▶ STATED PROBLEM:
Put the records below into a two-column CSV with the headers text and answer, one row per record, with each field in double quotes and every line break replaced by a space. Leave the pictures out.

▶ MATERIAL PROVIDED:
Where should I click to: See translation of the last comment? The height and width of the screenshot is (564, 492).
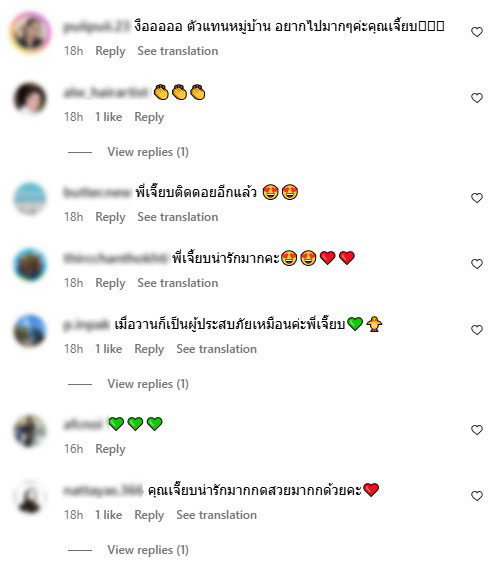[217, 515]
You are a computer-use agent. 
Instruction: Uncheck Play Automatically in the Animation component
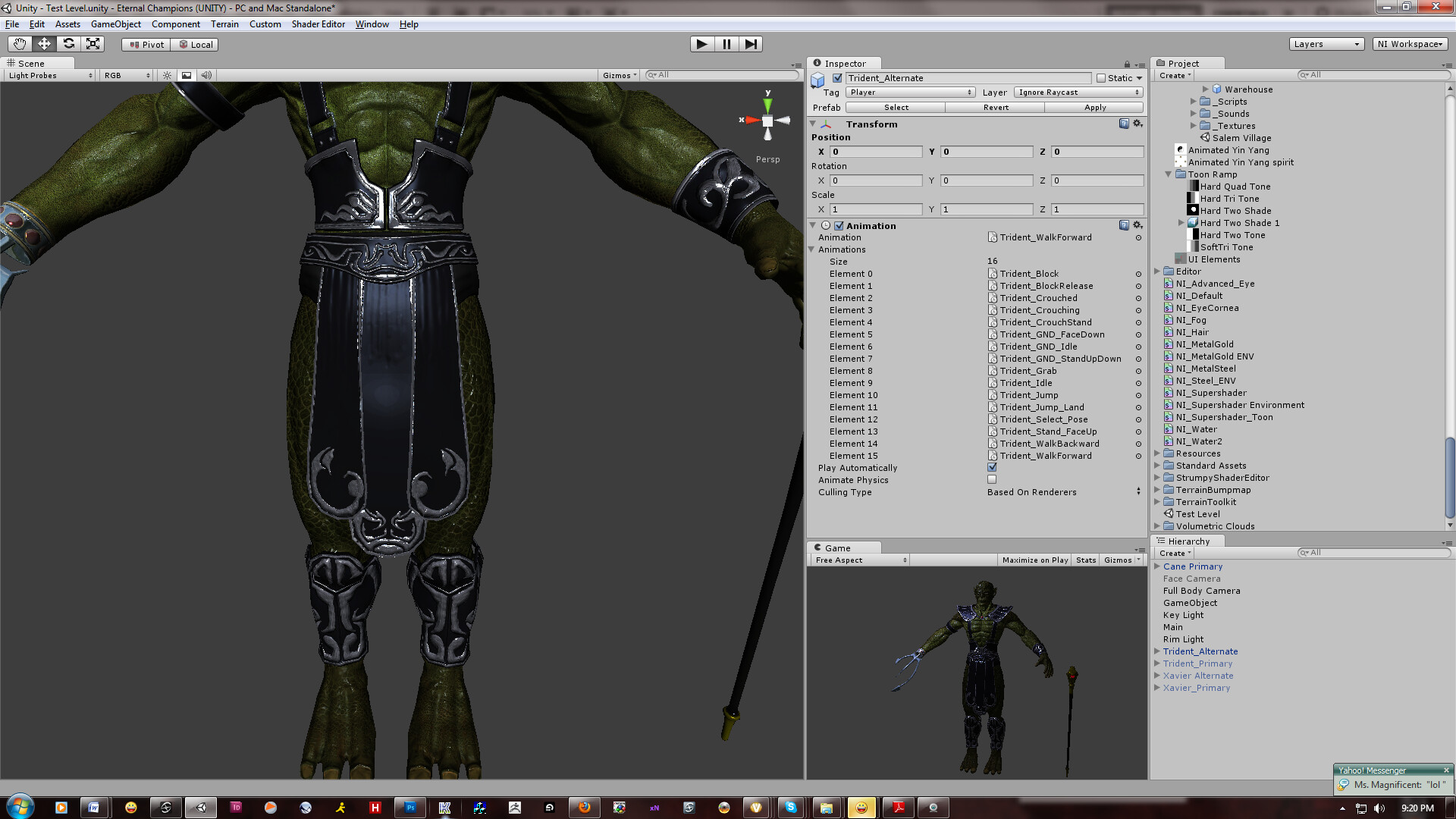point(992,468)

▶ WRITTEN RESPONSE:
text,answer
"Where should I click to: See translation of the last comment? The height and width of the screenshot is (564, 492).","[217, 515]"
"You are a computer-use agent. Instruction: Uncheck Play Automatically in the Animation component","point(992,468)"